The journalist and gastronomic writer, Bep Al·lès, inaugurated yesterday the gastronomic conference "The forgotten banquet", with the conference "The stately cuisine of Menorca, a fusion cuisine of the 18th century" in which the editor of Foodies on Menorca and president of the Association of Gastronomic Journalists and Writers of the Balearic Islands assured that Menorca still has a part of its cuisine that remains on the shelves of many noble or stately homes as recipe books, known by some and unknown by others who have not made an inventory in their libraries, also disappeared or sold in batches of books...
On our island we have a stately cuisine of gentlemen, of lords of estates and hunters, of well-off ladies who met at home to have coffee with milk or chocolate and exchanged recipes that, some of They have come down to us and others are still to be made known to the Menorcans and especially to the cooks of the island so that they can reinterpret them, give them life again and form part of our new Menorcan cuisine, which must be, together with our cuisine of roots, the home cuisine, the showcase through which Menorca must position itself, even more, as a unique gastronomic destination.
The recipes of the stately kitchen, of the kitchen of the nobles and knights, were a symbol of distinction, carrying out exchanges between cooks and housewives in different families and estates outside the Island for their learning. The recipes used in the banquets reflected the opulence and sophistication of the ingredients and recipes. The result is striking today: these exchanges and trips produced a unique fusion - perhaps the beginnings of what is now called fusion cuisine - where typical dishes and preparations of Menorcan cuisine were combined - including techniques that clearly denoted the influence of English and French domination - with other more refined, exotic and haute cuisine ones.
Bep Al·lès spoke of the recipe books of Can Salort, Ca n'Squella and Can Saura, of which she has published the first two, and is preparing the edition of the third.

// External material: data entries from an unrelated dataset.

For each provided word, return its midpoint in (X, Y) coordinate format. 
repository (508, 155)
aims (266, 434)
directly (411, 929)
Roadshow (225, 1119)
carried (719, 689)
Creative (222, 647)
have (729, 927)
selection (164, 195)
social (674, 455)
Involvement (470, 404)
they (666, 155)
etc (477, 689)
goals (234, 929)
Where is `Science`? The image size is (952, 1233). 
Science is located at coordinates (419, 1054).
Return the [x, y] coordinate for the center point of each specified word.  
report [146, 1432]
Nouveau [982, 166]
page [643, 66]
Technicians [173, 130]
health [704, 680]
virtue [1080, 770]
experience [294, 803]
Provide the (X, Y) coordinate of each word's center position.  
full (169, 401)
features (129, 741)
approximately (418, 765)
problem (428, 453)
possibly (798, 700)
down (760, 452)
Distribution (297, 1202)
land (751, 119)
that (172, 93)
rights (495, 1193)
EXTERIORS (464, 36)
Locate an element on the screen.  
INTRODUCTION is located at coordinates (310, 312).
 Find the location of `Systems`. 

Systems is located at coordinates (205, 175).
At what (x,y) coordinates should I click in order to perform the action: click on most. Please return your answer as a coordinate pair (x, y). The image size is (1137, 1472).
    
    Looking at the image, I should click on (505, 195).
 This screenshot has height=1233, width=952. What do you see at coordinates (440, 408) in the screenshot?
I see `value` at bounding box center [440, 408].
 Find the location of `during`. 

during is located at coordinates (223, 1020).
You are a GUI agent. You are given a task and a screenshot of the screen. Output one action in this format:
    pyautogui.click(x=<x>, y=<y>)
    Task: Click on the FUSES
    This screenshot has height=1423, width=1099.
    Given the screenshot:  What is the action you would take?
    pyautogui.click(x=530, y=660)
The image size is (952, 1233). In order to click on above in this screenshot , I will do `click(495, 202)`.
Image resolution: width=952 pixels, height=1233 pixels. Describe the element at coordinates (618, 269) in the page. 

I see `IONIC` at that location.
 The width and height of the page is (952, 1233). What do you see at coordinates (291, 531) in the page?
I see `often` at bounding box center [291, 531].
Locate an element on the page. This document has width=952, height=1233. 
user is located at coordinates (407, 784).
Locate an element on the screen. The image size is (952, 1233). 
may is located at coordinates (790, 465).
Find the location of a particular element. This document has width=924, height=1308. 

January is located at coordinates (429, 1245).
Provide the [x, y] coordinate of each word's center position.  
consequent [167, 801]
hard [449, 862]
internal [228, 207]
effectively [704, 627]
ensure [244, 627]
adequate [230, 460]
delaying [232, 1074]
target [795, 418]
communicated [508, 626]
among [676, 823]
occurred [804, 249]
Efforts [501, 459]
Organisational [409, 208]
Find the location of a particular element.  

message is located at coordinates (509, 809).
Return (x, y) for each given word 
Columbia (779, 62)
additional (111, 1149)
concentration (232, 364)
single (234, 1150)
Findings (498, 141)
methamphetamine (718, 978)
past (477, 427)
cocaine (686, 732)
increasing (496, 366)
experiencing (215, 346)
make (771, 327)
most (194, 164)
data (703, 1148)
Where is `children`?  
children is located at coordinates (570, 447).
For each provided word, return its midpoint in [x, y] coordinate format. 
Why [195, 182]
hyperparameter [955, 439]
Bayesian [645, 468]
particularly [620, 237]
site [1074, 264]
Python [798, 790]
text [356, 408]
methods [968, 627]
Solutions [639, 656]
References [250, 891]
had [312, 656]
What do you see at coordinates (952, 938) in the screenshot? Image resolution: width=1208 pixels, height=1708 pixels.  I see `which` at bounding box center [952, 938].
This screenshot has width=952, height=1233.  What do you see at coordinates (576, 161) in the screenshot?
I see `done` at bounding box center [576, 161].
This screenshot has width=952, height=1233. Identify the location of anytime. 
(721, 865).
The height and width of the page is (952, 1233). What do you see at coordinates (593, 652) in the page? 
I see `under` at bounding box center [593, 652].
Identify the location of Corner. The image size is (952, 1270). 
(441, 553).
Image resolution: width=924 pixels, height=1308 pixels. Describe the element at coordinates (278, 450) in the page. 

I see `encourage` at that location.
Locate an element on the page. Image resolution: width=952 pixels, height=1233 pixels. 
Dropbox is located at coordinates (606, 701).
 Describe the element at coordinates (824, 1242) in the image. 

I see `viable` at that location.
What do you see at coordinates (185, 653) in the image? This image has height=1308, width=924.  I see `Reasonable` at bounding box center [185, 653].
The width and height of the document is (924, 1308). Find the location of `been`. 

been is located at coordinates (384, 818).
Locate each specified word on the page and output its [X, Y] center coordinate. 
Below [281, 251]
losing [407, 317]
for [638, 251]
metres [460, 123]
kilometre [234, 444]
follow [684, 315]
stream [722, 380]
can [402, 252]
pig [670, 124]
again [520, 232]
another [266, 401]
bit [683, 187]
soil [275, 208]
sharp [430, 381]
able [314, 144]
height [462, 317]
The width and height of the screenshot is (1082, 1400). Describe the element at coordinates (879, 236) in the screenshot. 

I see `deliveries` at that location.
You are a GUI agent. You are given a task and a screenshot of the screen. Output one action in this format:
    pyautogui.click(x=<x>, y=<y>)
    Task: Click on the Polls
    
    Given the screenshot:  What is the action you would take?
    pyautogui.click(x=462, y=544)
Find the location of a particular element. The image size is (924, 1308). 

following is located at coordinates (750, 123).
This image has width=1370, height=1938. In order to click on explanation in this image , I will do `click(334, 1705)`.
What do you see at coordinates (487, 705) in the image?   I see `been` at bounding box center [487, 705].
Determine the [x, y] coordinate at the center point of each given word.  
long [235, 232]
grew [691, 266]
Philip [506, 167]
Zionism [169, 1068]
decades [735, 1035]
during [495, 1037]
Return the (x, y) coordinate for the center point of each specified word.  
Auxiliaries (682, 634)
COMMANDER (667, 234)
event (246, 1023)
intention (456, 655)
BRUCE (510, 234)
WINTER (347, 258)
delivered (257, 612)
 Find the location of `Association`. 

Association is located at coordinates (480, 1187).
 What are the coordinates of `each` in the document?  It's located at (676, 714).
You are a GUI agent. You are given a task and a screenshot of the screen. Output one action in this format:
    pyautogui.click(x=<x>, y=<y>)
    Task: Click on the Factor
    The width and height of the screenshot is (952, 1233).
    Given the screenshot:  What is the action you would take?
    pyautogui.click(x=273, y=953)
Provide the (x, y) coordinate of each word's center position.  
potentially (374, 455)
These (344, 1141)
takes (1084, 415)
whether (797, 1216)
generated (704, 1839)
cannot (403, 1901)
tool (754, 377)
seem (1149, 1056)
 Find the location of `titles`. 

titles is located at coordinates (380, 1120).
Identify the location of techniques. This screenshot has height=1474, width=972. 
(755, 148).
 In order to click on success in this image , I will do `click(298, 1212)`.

According to Al·lès, "there are still many recipe books to discover, to make known, because if there is one thing I have always been clear about, it is that this gastronomic heritage cannot remain in the hands of collectors, of people who keep these recipe books for their personal use, as something jealous and who share little of themselves."
Menorcan cuisine and gastronomy must be the heritage of all and must be made known. The authorities must also prevent cooking manuscripts such as that of the Menorcan Cook from leaving the island and being purchased at auctions of old books, so that this material heritage, these recipes and this book of gastronomic history must remain on the island, and avoid what also happened with Fra Roger's The Art of Cooking, which was found in the national library of Catalonia as a donation, as Al·lès stated at the close of his speech.